↓↓↓

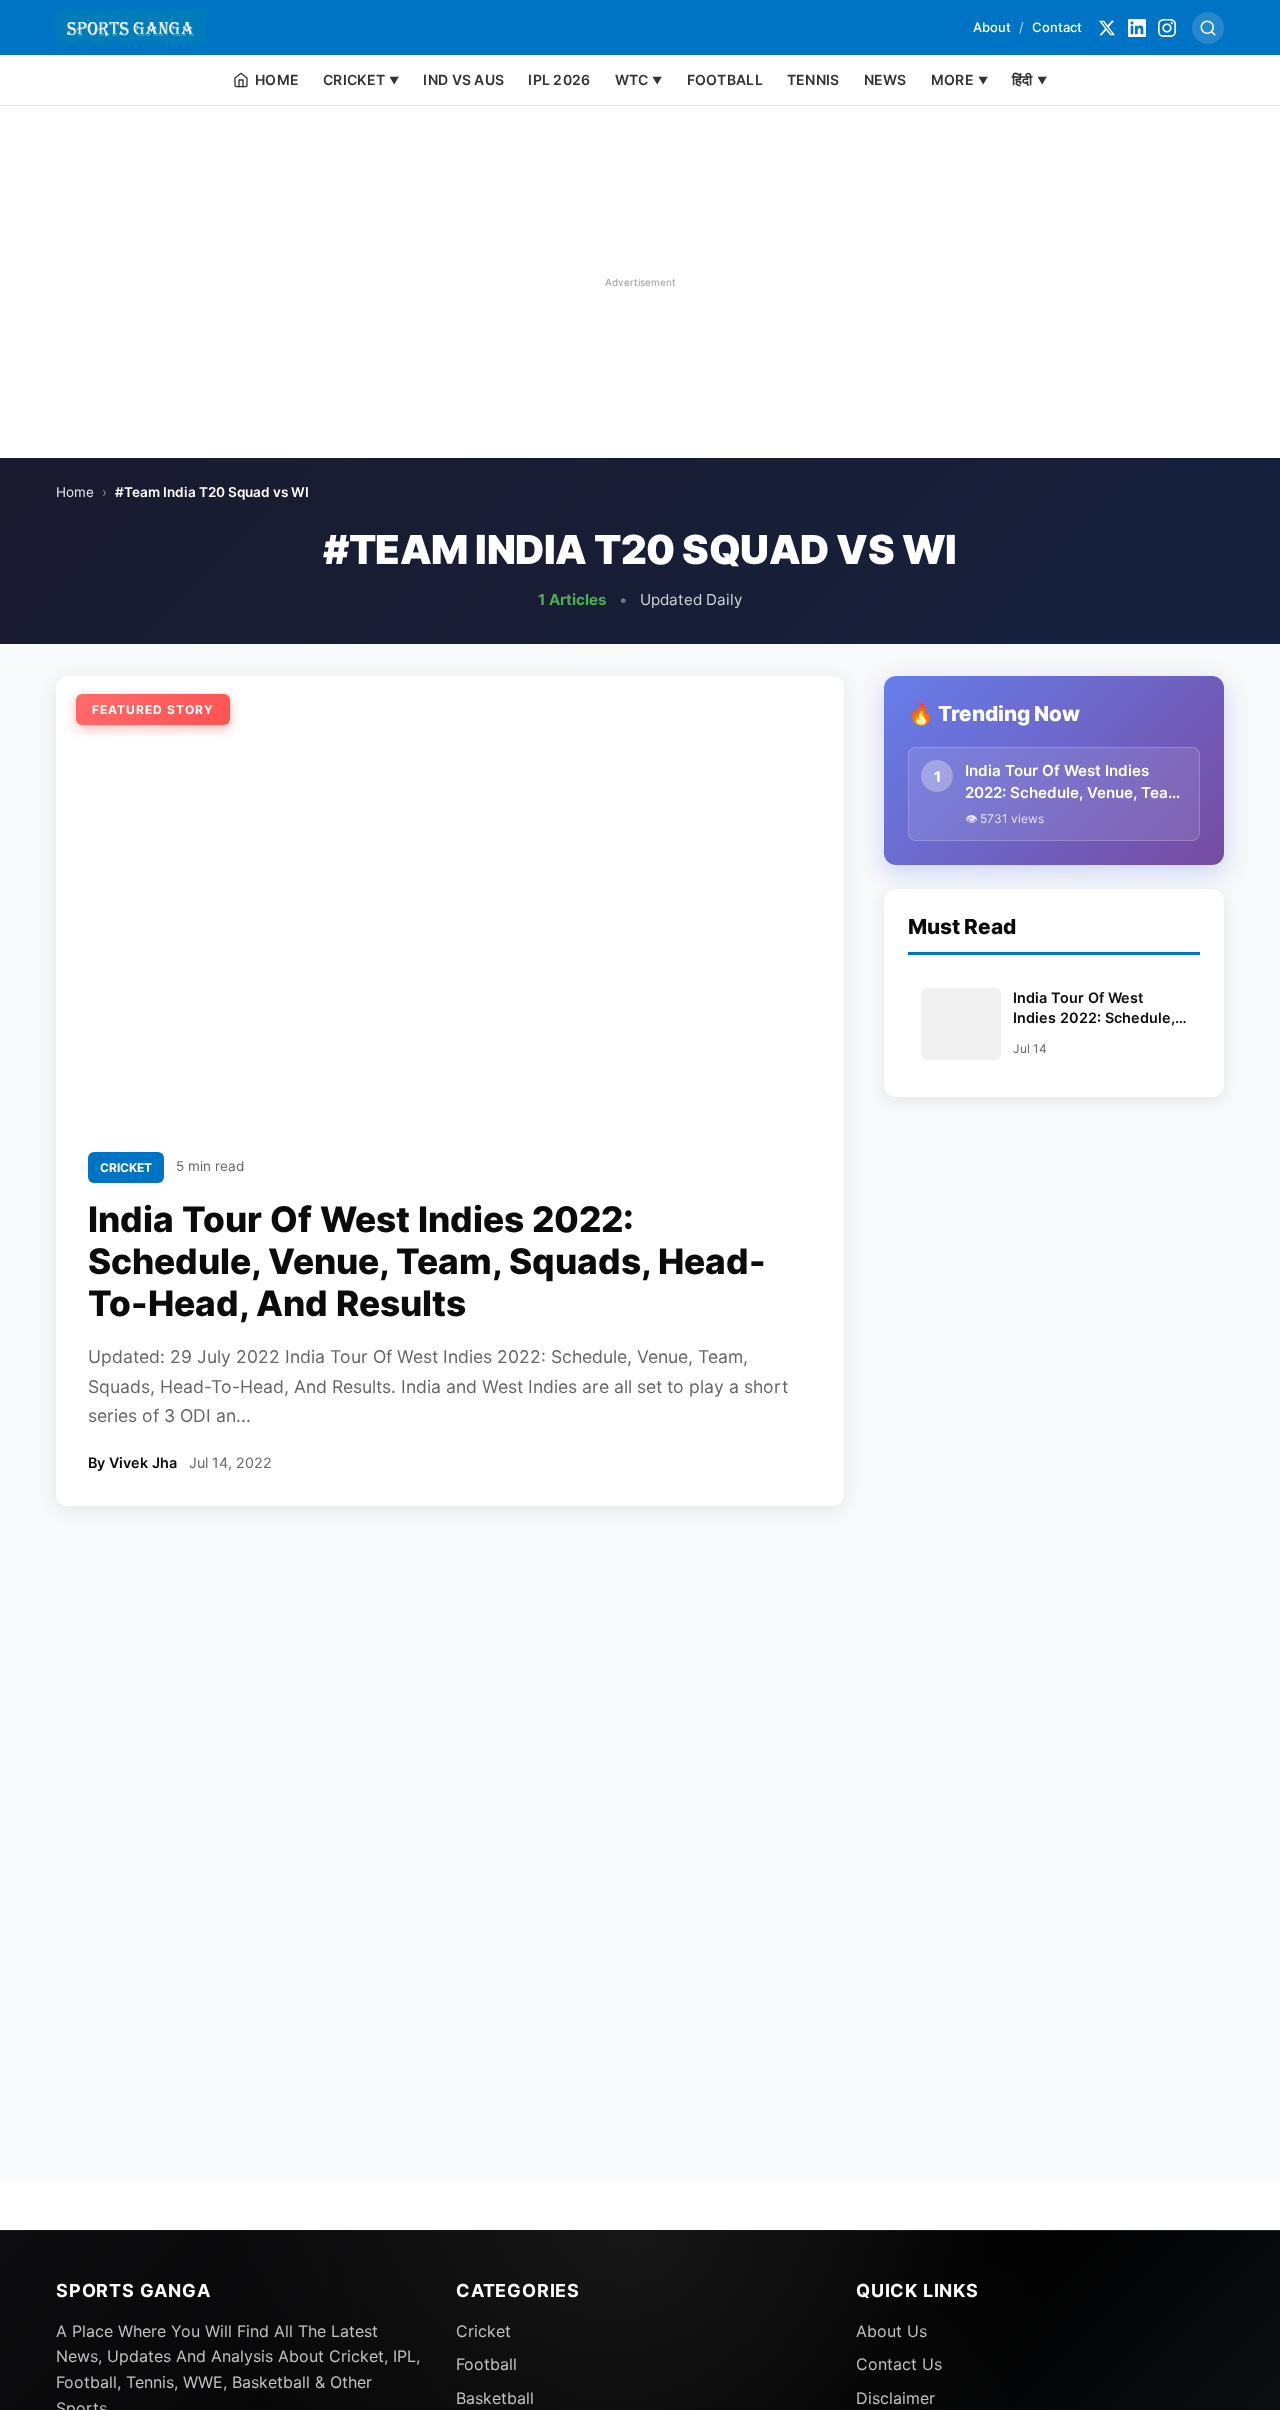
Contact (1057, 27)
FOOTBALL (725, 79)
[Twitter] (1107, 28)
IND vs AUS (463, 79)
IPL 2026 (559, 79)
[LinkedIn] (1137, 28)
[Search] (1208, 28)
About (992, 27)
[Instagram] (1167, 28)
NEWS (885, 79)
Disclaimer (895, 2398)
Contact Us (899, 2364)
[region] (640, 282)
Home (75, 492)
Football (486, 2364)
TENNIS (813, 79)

↑↑↑

— Activity —
Your answer must be an exact copy of the records, free of images.

— Exercise solution —
Contact (1057, 27)
FOOTBALL (725, 79)
[Twitter] (1107, 28)
IND vs AUS (463, 79)
IPL 2026 (559, 79)
[LinkedIn] (1137, 28)
[Search] (1208, 28)
About (992, 27)
[Instagram] (1167, 28)
NEWS (885, 79)
Disclaimer (895, 2398)
Contact Us (899, 2364)
[region] (640, 282)
Home (75, 492)
Football (486, 2364)
TENNIS (813, 79)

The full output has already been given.